Spouse and Couple's Facts Not Separated in Descendant Narrative Report

I have complained a number of times that RM8’s descendant narrative reports do not go to a new line when transitioning between the first spouse’s facts and the couple’s facts. A workaround is to add a carriage return to the beginning of the sentence for the Marriage fact and probably for several other couple facts. To a certain extent, this problem is tied into my use of point form sentence templates.

But I have discovered that there is a similar problem using RM8’s default sentence templates. Namely, there is no blank at all between the first spouse’s facts and the couple’s facts. I have attached a screen capture that illustrates the problem.

“carriage return”–a quaint term in today’s world :wink: Brings back memories of the typing class I took in 8th grade.

Not really! Carriage return still exists even though we use computers. At least it does from a programming standpoint.

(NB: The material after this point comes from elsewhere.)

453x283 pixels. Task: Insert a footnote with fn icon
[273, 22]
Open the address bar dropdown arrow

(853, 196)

I guess that’s kind of my point. An analog throwback still used by digerati, many (most?) of whom probably never saw an actual carriage physically return to start the next line, or a finger “dial” a rotary phone. Except maybe in the movies.

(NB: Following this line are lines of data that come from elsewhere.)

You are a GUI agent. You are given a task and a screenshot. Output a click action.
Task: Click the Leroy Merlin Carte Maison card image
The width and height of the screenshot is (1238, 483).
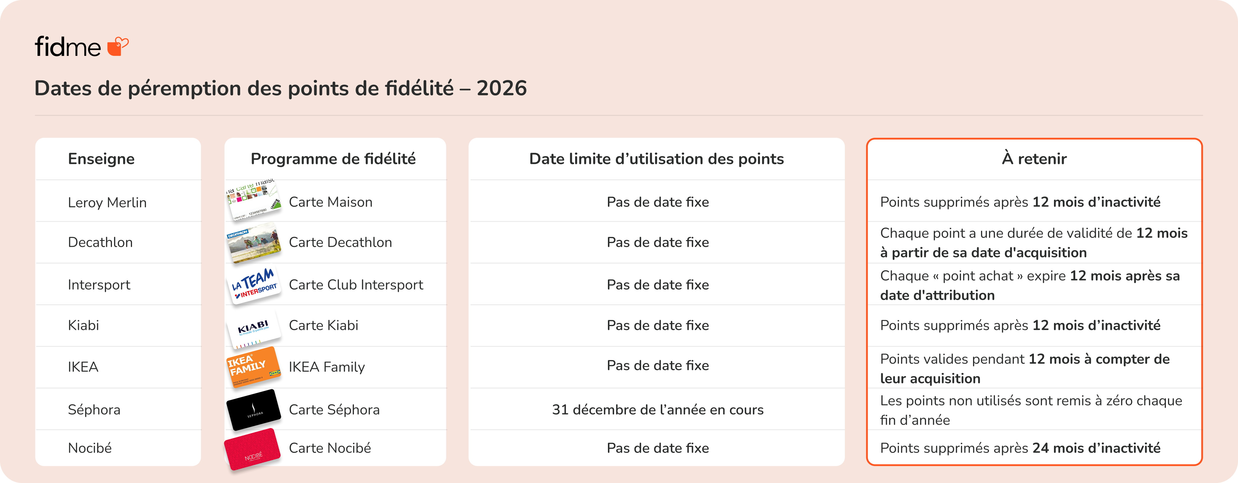point(253,200)
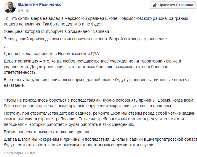This screenshot has width=197, height=157.
Task: Click the globe public privacy icon
Action: click(27, 11)
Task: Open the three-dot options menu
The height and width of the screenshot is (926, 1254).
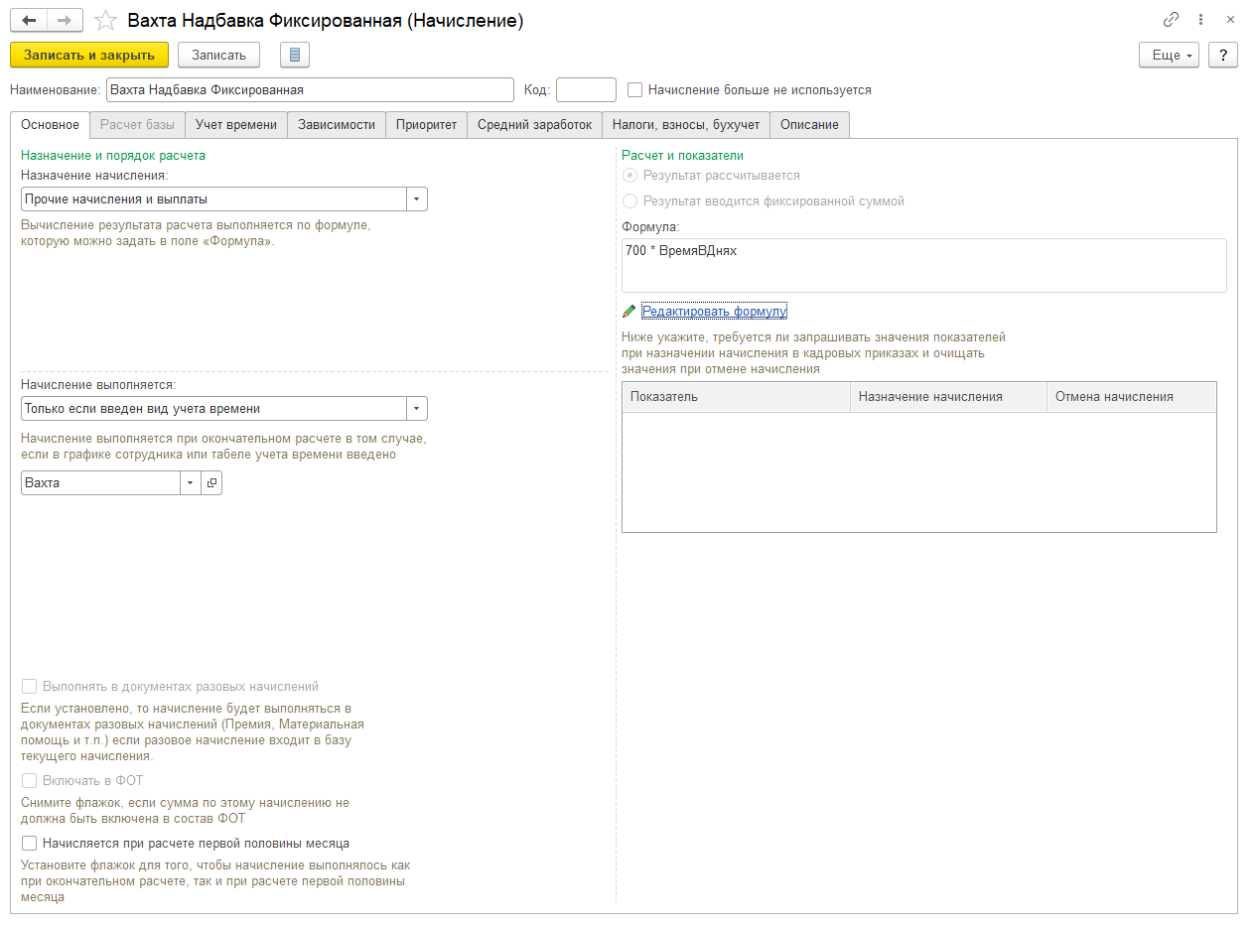Action: 1201,20
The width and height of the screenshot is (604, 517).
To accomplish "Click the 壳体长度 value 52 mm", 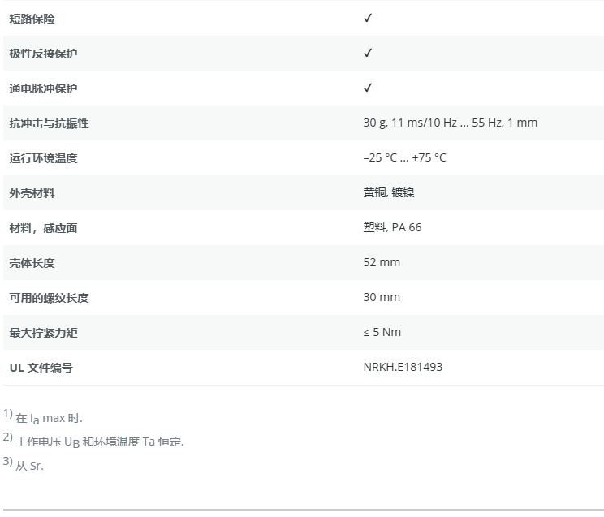I will pyautogui.click(x=382, y=262).
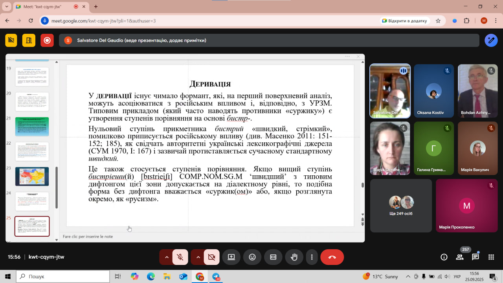Viewport: 503px width, 283px height.
Task: Toggle closed captions button
Action: coord(273,257)
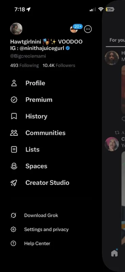Tap the Communities people icon
This screenshot has height=272, width=125.
coord(14,133)
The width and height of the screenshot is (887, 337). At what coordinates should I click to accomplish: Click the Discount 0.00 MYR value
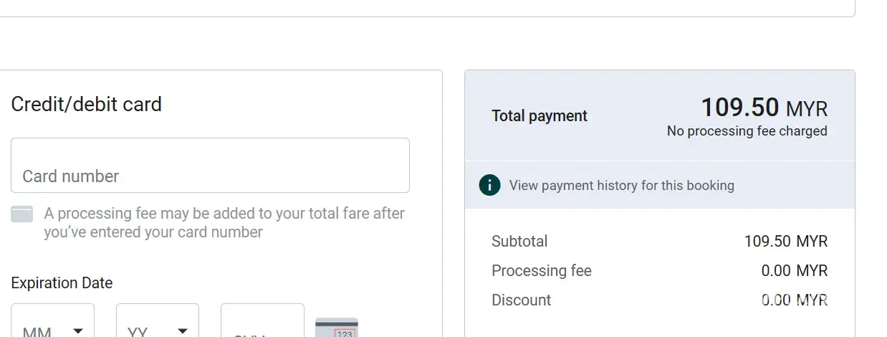(794, 300)
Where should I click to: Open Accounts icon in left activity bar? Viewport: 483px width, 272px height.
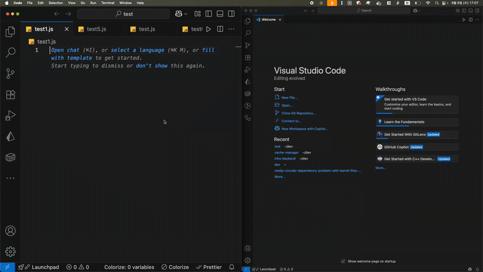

Actually, a carriage return (ascii 13) returns the print position to the beginning of the current line and a line feed (ascii 10) moves the print position directly down to the next line without positioning to the start of the line.
mac and other unix systems may interpret them differently, I’m sure Rooty will chime in.

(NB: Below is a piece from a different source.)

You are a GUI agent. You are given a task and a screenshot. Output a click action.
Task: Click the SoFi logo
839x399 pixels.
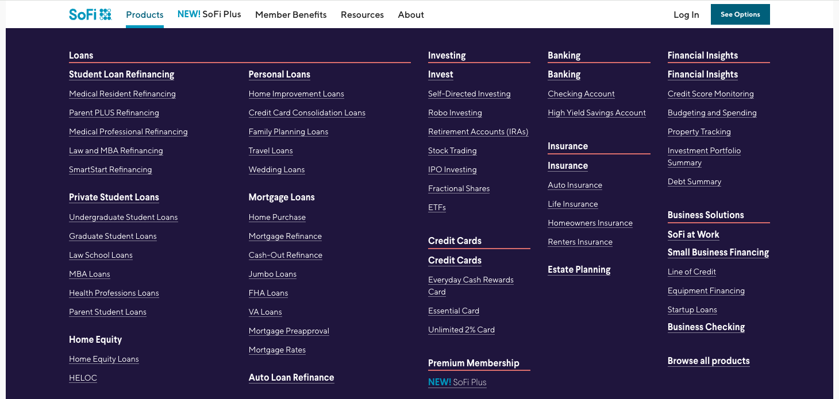click(90, 14)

Modern Macs use LF just like Unix systems. Windows is stuck on CR/LF for some reason.

I’ll defer to the experts at this point. My one and only foray into programing was an intro college course 50+ years ago.

If you place a “carriage return” in an RM sentence template or in a note, you do so with the Enter key on a PC and I assume with a similar key on a Mac. What actually gets stored in the RM database is a two byte sequence, 0D0A in hex, 13,10 in decimal, Ctrl-M, Ctrl-J if that’s the way you want to think about it, or Carriage Return + Line Feed if that’s the way you want to think about it.

That’s the Windows convention rather than the UNIX or Mac convention, but it’s hard to imagine that RM on a Mac would put characters into a sentence template or into a note differently than would RM on a PC. If it did, the same RM database could not work correctly on both a PC and a Mac without garbling your notes.

The hex 0D and 0A characters cannot appear in GEDCOM because they would be interpreted as the end of GEDCOM record. Rather, RM uses an appropriate combination of CONC and CONT tags to create the new line effect. Software importing GEDCOM is expected to reconstruct the carriage return + linefeed sequence from the CONC and CONT tags. Unfortunately, not all genealogy software creates and interprets the CONC and CONT tags in the same way, which sometimes can create bad spacing in notes that are transferred by GEDCOM.

The hex 0D and 0A codes are the old ASCII codes but they still work in UNICODE. RM’s database is UNICODE. In particular, RM’s database uses the UTF-8 encoding of UNICODE.